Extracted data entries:
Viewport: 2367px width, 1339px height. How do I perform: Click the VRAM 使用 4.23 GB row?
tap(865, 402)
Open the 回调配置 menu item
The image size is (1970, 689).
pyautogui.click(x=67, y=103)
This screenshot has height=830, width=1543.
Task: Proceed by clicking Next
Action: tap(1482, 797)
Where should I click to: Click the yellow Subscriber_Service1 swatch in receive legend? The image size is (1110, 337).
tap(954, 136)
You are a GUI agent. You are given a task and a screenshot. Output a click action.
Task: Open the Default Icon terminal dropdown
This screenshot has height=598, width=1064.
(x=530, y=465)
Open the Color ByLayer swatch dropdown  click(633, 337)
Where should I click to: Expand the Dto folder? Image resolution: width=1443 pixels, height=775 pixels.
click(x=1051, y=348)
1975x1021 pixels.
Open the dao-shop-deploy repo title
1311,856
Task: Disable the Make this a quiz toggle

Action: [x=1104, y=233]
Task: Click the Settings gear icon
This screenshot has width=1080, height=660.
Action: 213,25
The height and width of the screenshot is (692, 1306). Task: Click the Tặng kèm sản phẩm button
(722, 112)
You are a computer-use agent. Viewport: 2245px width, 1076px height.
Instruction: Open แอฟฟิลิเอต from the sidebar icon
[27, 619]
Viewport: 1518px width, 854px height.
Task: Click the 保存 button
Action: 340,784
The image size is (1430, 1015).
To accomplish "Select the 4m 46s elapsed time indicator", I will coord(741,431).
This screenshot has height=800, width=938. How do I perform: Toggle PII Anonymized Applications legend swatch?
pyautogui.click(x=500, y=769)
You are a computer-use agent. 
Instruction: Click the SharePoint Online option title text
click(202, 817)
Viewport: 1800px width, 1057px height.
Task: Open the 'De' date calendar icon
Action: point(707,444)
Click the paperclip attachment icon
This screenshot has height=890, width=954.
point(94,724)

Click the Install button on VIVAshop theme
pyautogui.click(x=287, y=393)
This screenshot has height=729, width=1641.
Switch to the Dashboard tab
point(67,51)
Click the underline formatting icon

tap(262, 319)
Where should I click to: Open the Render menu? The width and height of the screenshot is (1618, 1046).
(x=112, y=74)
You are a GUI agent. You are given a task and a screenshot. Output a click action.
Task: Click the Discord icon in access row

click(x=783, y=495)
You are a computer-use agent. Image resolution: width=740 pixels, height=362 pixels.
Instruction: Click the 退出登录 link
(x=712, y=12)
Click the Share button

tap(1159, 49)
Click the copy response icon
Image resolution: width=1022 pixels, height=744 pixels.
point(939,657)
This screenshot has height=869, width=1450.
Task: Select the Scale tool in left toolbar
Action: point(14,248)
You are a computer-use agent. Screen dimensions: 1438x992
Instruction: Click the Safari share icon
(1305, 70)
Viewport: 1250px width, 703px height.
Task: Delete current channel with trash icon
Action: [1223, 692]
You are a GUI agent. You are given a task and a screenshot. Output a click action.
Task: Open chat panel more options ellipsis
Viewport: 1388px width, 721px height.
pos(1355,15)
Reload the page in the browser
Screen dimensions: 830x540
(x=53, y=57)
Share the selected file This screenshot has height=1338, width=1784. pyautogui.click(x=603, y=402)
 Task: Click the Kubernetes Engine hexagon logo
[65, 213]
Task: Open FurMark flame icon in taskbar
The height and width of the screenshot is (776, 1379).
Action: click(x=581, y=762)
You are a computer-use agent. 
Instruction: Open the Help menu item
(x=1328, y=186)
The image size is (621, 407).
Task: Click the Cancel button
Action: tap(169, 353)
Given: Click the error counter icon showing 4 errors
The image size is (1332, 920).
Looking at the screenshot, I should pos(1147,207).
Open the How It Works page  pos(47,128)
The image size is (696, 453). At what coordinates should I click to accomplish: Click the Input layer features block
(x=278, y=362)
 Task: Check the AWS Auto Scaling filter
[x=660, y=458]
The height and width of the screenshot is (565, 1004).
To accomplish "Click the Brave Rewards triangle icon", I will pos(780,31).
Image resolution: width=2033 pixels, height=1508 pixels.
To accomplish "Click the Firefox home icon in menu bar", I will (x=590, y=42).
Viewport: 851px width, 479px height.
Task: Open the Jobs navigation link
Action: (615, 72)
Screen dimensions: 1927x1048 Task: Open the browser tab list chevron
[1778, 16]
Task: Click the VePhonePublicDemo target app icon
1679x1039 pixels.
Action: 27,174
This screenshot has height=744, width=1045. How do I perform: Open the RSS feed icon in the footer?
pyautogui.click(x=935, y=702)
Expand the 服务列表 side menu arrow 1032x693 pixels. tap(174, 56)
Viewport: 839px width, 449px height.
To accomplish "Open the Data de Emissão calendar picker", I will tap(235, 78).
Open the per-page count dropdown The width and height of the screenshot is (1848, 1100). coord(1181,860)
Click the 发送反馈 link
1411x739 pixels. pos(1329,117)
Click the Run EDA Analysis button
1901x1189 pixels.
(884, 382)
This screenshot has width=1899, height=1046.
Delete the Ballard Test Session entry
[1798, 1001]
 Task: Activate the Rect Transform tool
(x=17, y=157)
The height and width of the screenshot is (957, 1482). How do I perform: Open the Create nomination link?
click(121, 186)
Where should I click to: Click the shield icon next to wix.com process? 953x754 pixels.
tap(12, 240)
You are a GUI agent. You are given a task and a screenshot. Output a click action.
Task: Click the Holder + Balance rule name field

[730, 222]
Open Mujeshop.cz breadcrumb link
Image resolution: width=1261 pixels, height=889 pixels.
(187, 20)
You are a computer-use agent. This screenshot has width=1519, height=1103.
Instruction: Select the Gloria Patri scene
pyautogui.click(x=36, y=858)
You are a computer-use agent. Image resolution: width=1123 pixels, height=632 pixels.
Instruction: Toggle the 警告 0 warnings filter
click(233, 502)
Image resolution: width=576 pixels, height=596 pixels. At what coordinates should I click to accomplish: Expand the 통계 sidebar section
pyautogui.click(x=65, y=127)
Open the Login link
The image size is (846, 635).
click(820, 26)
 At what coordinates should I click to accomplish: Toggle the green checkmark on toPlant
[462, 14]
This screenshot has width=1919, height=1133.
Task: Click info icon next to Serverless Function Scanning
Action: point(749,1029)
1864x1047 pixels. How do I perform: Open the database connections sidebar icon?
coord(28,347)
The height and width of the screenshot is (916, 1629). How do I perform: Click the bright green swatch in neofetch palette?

BRIEF: Every record must be retyped so that it matches the original exactly.

TASK OUTPUT:
Viewport: 2367px width, 1339px height. How do I perform: Click the VRAM 使用 4.23 GB row?
tap(865, 402)
Open the 回调配置 menu item
The image size is (1970, 689).
pyautogui.click(x=67, y=103)
This screenshot has height=830, width=1543.
Task: Proceed by clicking Next
Action: tap(1482, 797)
Where should I click to: Click the yellow Subscriber_Service1 swatch in receive legend? The image size is (1110, 337).
tap(954, 136)
You are a GUI agent. You are given a task and a screenshot. Output a click action.
Task: Open the Default Icon terminal dropdown
This screenshot has height=598, width=1064.
(x=530, y=465)
Open the Color ByLayer swatch dropdown  click(633, 337)
Where should I click to: Expand the Dto folder? Image resolution: width=1443 pixels, height=775 pixels.
click(x=1051, y=348)
1975x1021 pixels.
Open the dao-shop-deploy repo title
1311,856
Task: Disable the Make this a quiz toggle

Action: [x=1104, y=233]
Task: Click the Settings gear icon
This screenshot has width=1080, height=660.
Action: 213,25
The height and width of the screenshot is (692, 1306). Task: Click the Tặng kèm sản phẩm button
(722, 112)
You are a computer-use agent. Viewport: 2245px width, 1076px height.
Instruction: Open แอฟฟิลิเอต from the sidebar icon
[27, 619]
Viewport: 1518px width, 854px height.
Task: Click the 保存 button
Action: 340,784
The image size is (1430, 1015).
To accomplish "Select the 4m 46s elapsed time indicator", I will coord(741,431).
This screenshot has height=800, width=938. How do I perform: Toggle PII Anonymized Applications legend swatch?
pyautogui.click(x=500, y=769)
You are a computer-use agent. 
Instruction: Click the SharePoint Online option title text
click(202, 817)
Viewport: 1800px width, 1057px height.
Task: Open the 'De' date calendar icon
Action: point(707,444)
Click the paperclip attachment icon
This screenshot has height=890, width=954.
point(94,724)

Click the Install button on VIVAshop theme
pyautogui.click(x=287, y=393)
This screenshot has height=729, width=1641.
Switch to the Dashboard tab
point(67,51)
Click the underline formatting icon

tap(262, 319)
Where should I click to: Open the Render menu? The width and height of the screenshot is (1618, 1046).
(x=112, y=74)
You are a GUI agent. You are given a task and a screenshot. Output a click action.
Task: Click the Discord icon in access row

click(x=783, y=495)
You are a computer-use agent. Image resolution: width=740 pixels, height=362 pixels.
Instruction: Click the 退出登录 link
(x=712, y=12)
Click the Share button

tap(1159, 49)
Click the copy response icon
Image resolution: width=1022 pixels, height=744 pixels.
point(939,657)
This screenshot has height=869, width=1450.
Task: Select the Scale tool in left toolbar
Action: point(14,248)
You are a computer-use agent. Screen dimensions: 1438x992
Instruction: Click the Safari share icon
(1305, 70)
Viewport: 1250px width, 703px height.
Task: Delete current channel with trash icon
Action: [1223, 692]
You are a GUI agent. You are given a task and a screenshot. Output a click action.
Task: Open chat panel more options ellipsis
Viewport: 1388px width, 721px height.
pos(1355,15)
Reload the page in the browser
Screen dimensions: 830x540
(x=53, y=57)
Share the selected file This screenshot has height=1338, width=1784. pyautogui.click(x=603, y=402)
 Task: Click the Kubernetes Engine hexagon logo
[65, 213]
Task: Open FurMark flame icon in taskbar
The height and width of the screenshot is (776, 1379).
Action: click(x=581, y=762)
You are a computer-use agent. 
Instruction: Open the Help menu item
(x=1328, y=186)
The image size is (621, 407).
Task: Click the Cancel button
Action: tap(169, 353)
Given: Click the error counter icon showing 4 errors
The image size is (1332, 920).
Looking at the screenshot, I should pos(1147,207).
Open the How It Works page  pos(47,128)
The image size is (696, 453). At what coordinates should I click to accomplish: Click the Input layer features block
(x=278, y=362)
 Task: Check the AWS Auto Scaling filter
[x=660, y=458]
The height and width of the screenshot is (565, 1004).
To accomplish "Click the Brave Rewards triangle icon", I will pos(780,31).
Image resolution: width=2033 pixels, height=1508 pixels.
To accomplish "Click the Firefox home icon in menu bar", I will (x=590, y=42).
Viewport: 851px width, 479px height.
Task: Open the Jobs navigation link
Action: (615, 72)
Screen dimensions: 1927x1048 Task: Open the browser tab list chevron
[1778, 16]
Task: Click the VePhonePublicDemo target app icon
1679x1039 pixels.
Action: 27,174
This screenshot has height=744, width=1045. How do I perform: Open the RSS feed icon in the footer?
pyautogui.click(x=935, y=702)
Expand the 服务列表 side menu arrow 1032x693 pixels. tap(174, 56)
Viewport: 839px width, 449px height.
To accomplish "Open the Data de Emissão calendar picker", I will tap(235, 78).
Open the per-page count dropdown The width and height of the screenshot is (1848, 1100). coord(1181,860)
Click the 发送反馈 link
1411x739 pixels. pos(1329,117)
Click the Run EDA Analysis button
1901x1189 pixels.
(884, 382)
This screenshot has width=1899, height=1046.
Delete the Ballard Test Session entry
[1798, 1001]
 Task: Activate the Rect Transform tool
(x=17, y=157)
The height and width of the screenshot is (957, 1482). How do I perform: Open the Create nomination link?
click(121, 186)
Where should I click to: Click the shield icon next to wix.com process? 953x754 pixels.
tap(12, 240)
You are a GUI agent. You are given a task and a screenshot. Output a click action.
Task: Click the Holder + Balance rule name field

[730, 222]
Open Mujeshop.cz breadcrumb link
Image resolution: width=1261 pixels, height=889 pixels.
(187, 20)
You are a computer-use agent. This screenshot has width=1519, height=1103.
Instruction: Select the Gloria Patri scene
pyautogui.click(x=36, y=858)
You are a computer-use agent. Image resolution: width=1123 pixels, height=632 pixels.
Instruction: Toggle the 警告 0 warnings filter
click(233, 502)
Image resolution: width=576 pixels, height=596 pixels. At what coordinates should I click to accomplish: Expand the 통계 sidebar section
pyautogui.click(x=65, y=127)
Open the Login link
The image size is (846, 635).
click(820, 26)
 At what coordinates should I click to accomplish: Toggle the green checkmark on toPlant
[462, 14]
This screenshot has width=1919, height=1133.
Task: Click info icon next to Serverless Function Scanning
Action: point(749,1029)
1864x1047 pixels. How do I perform: Open the database connections sidebar icon?
coord(28,347)
The height and width of the screenshot is (916, 1629). How do I perform: Click the bright green swatch in neofetch palette?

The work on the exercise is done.